Mis dibujos abarcaban todo el universo de mis imperfectos conocimientos: desde los dinosaurios hasta las naves espaciales, desde la selva hasta castillos y palacios, desde los barcos piratas hasta el más emocionante partido de fútbol. Aunque siempre hubo un acuerdo incorruptible entre mi lápiz y yo: en mis dibujos los indios eran los buenos y el séptimo de caballería los malos, por eso sólo les dibujaba caballos a los indios, unos increíbles caballos salchicha, paticortos y barrigudos que, o bien eran blancos, o bien a manchas, como vacas sin cuernos. Y la sangre, la vital esencia de la vida que manaba de las crueles peleas inspiradas por los westers de ocho milímetros, so convertía, por arte de magia de mis colores, en flores multicolor de un prado imaginario y, por lo tanto, eterno.

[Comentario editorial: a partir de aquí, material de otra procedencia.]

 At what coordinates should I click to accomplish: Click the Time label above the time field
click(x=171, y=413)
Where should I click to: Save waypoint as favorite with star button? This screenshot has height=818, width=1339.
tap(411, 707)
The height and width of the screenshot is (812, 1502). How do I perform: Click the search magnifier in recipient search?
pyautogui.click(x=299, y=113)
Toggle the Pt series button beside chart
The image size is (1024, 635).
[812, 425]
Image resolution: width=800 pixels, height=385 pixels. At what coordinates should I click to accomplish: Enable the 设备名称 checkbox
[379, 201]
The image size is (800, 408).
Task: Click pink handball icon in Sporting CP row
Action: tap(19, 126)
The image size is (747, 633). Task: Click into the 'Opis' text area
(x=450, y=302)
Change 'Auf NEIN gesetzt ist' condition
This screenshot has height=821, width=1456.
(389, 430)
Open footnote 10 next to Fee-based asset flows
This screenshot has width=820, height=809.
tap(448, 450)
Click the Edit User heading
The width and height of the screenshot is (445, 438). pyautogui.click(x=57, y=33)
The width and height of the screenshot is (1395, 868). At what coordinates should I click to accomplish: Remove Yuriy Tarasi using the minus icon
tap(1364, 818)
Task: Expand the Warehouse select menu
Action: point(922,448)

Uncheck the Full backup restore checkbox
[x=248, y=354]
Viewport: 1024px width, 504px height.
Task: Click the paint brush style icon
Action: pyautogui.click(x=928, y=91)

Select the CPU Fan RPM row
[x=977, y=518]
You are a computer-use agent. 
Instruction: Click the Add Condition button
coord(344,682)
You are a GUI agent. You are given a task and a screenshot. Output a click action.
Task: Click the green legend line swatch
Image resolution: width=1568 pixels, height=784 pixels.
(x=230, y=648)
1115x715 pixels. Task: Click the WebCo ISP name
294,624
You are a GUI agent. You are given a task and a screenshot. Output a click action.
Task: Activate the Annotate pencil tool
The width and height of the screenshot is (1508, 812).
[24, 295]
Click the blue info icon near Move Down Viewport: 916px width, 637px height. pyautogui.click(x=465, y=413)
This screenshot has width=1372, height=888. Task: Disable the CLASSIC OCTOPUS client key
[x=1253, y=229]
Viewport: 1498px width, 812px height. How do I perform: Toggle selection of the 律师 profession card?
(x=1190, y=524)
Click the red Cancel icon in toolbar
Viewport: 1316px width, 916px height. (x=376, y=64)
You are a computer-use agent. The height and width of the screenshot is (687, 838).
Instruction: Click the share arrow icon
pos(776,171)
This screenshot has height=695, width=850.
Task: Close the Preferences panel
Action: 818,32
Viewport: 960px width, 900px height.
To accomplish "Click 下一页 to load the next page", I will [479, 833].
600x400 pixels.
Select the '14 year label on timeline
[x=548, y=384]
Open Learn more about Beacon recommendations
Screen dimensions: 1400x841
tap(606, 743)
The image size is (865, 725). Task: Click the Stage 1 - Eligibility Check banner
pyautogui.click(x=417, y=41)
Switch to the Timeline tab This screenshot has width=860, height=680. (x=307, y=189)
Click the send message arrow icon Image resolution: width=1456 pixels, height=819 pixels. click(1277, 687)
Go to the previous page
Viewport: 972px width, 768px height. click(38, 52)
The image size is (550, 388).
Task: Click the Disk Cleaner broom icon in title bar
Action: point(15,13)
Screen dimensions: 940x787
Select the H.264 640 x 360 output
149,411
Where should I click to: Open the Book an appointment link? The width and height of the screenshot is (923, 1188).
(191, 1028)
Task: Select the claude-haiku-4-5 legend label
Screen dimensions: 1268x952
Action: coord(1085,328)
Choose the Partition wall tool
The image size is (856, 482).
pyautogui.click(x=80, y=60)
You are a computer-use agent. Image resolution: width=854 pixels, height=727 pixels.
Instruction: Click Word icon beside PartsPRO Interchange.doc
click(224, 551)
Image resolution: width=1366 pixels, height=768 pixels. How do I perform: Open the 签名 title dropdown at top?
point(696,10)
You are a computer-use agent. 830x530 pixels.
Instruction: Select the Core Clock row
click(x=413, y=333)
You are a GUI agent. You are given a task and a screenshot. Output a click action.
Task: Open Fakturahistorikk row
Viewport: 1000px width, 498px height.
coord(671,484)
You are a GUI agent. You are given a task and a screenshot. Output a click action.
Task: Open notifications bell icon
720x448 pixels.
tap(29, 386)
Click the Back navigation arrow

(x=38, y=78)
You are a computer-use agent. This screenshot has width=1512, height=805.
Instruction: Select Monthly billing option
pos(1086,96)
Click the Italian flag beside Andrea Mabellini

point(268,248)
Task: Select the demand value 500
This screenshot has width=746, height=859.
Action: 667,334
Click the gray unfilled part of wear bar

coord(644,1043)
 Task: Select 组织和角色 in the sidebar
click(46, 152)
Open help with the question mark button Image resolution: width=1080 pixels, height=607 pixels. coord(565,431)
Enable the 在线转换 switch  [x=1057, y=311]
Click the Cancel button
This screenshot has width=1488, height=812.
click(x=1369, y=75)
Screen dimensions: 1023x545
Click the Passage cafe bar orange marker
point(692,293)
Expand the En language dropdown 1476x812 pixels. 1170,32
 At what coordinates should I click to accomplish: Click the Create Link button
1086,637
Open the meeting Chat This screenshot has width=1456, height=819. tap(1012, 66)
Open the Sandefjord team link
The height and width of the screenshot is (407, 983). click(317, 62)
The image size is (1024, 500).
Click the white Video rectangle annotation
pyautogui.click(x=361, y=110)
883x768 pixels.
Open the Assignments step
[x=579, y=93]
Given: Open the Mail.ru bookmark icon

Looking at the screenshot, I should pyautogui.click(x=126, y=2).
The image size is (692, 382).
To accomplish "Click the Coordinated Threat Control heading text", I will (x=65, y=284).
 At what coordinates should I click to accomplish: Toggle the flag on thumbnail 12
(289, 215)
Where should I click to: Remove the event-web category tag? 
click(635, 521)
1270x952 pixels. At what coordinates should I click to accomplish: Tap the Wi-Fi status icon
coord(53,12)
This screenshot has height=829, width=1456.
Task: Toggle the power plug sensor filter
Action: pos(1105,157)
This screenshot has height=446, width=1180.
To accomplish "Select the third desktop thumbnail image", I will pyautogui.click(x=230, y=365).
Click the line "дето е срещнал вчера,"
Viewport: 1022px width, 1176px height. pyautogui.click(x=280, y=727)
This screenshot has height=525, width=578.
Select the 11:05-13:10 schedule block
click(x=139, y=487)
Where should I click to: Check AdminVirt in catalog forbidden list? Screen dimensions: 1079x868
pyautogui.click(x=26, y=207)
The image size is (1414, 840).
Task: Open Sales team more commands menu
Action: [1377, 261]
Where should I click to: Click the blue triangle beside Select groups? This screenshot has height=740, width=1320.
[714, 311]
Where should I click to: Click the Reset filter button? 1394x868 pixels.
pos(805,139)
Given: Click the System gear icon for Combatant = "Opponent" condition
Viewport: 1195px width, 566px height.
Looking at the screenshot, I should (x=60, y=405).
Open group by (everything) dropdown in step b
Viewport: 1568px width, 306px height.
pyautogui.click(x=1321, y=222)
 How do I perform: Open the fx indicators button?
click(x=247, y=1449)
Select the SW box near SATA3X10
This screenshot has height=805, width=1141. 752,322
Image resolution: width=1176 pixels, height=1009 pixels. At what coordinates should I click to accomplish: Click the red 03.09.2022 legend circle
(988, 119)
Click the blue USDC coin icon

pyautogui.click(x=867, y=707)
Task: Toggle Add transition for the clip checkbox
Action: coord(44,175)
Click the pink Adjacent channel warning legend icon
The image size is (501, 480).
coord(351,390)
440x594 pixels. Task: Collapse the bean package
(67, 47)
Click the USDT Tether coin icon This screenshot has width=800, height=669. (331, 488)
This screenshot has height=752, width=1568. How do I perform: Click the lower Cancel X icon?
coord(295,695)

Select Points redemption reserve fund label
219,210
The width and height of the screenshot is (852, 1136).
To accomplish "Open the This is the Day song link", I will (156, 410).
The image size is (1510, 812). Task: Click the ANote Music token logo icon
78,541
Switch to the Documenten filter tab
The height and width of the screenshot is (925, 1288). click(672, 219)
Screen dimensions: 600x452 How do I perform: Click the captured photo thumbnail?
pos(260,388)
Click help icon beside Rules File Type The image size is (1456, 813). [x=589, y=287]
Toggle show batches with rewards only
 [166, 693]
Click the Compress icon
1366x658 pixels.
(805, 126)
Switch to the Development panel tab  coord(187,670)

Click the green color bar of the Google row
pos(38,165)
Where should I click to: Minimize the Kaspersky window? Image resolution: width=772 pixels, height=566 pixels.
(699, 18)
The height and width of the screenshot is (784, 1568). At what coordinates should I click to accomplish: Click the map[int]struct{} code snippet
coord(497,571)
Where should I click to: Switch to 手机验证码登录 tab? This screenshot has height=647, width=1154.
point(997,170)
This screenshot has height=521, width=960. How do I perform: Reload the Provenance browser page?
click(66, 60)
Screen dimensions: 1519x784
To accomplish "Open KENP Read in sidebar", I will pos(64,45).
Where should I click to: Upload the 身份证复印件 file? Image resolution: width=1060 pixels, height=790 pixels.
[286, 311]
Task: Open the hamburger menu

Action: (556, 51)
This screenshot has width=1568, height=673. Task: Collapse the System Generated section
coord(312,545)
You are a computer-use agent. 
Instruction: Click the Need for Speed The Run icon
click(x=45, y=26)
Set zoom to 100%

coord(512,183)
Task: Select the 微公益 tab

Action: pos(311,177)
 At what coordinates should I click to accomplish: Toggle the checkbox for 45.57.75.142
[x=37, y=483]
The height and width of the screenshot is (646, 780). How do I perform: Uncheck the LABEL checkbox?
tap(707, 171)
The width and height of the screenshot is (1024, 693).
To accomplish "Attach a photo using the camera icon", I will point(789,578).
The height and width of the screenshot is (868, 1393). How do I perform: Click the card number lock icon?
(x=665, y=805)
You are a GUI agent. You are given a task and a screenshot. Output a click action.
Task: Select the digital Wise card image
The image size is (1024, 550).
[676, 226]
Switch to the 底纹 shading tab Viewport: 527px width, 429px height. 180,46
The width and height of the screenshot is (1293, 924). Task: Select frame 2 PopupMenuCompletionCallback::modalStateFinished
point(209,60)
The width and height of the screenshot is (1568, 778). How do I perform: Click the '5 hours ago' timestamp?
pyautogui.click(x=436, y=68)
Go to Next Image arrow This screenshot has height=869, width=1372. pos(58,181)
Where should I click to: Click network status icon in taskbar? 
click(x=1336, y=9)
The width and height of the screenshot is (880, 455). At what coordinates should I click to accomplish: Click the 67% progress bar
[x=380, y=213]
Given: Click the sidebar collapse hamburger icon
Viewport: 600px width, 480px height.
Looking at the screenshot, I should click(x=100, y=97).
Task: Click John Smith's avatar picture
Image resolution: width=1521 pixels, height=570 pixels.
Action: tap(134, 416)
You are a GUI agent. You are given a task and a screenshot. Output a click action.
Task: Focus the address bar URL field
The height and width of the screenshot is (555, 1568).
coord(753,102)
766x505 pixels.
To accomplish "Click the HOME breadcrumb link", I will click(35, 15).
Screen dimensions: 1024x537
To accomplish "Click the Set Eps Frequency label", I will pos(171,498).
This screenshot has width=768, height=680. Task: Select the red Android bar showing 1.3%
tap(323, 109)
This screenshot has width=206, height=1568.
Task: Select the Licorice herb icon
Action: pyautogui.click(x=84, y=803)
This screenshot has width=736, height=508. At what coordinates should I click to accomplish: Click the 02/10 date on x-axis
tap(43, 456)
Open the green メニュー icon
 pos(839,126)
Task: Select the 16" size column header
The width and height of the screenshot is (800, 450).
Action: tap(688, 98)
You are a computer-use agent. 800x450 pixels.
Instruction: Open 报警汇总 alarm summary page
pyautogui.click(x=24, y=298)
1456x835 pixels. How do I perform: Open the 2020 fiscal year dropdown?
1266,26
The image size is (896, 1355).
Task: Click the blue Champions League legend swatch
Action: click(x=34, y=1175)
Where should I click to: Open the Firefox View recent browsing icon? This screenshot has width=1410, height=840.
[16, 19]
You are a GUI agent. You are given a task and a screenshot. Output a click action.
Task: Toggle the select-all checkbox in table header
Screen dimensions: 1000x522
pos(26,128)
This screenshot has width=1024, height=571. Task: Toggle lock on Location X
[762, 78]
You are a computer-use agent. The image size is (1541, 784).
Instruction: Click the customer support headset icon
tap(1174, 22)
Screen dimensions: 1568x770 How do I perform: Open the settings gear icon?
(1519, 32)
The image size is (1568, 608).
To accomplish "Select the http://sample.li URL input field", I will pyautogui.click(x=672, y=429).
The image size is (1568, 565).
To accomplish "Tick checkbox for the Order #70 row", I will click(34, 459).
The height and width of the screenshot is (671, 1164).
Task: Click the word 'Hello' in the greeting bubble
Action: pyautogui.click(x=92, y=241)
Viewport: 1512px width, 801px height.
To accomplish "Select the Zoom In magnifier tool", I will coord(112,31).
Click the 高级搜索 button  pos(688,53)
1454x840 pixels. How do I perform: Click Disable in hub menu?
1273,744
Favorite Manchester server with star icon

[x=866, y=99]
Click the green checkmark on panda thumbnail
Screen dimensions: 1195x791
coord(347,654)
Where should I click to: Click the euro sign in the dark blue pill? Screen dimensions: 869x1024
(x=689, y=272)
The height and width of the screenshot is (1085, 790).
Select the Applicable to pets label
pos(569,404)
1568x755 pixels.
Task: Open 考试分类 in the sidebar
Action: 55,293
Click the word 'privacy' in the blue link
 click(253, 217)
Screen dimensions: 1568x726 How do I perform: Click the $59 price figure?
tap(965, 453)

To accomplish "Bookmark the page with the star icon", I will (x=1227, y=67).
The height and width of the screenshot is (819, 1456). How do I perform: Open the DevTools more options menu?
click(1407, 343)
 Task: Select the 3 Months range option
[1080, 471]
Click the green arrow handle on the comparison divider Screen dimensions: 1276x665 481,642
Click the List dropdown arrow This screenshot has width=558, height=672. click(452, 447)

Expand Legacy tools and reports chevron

Y así transcurrían mis días, encerrado en mí mismo e ignorando que a pocos centímetros estaba ese otro mundo por el que no sabía caminar. Pero ocurrió que una tarde la vi: niña y alegre, hermosa como una mes de mayo con sol, risueña como mi jilguero..., y odié que mi ventana no abarcase todo el horizonte para poder observarla las veinticuatro horas del día, y por la noche la buscaba entre las estrellas de un firmamento que parecía mucho más oscuro y profundo y misterioso sin su sonrisa. Y entonces dudé, dudé si mi realidad era tan real como yo creía y si la vida no sería menos imaginada de lo que yo pensaba, pues ¿cómo podía yo ser capaz de soñar algo tan hermoso? Y me enamoré como se puede enamorar un niño de doce años, con la ansiedad de algo irreparable y con la complicidad de la distancia y el silencio, y con la dulce tortura de la soledad. Y quise dibujarla y pintarla y hacerla recuerdo imperecedero sobre la nieve virgen del folio más puro. Pero mi mente seguía los caminos invisibles que mis ojos no podían trazar sobre aquel helado páramo, y el lápiz me miraba ansioso a la espera de comenzar a caminar, y la goma temblaba ante el terror de mis dudas, y los colores susurraban traviesos arropados en el regazo de su caja protectora. Ante mi impotencia cerré los ojos y su imagen apareció nítida y clara, viva, y el lápiz tomó vida y movió mi mano por los caminos libres de la fantasía entre un silencio expectante. Al volver a abrirlos mis ojos vieron el milagro llenos de asombro, pues en lugar del rostro amado, sobre el papel ahora hecho soporte de una esperanza, aparecía la figura de una paloma en pleno vuelo en dirección a un horizonte soleado.

Entonces tuve la amarga sensación de que yo siempre sería amante de bellas utopías.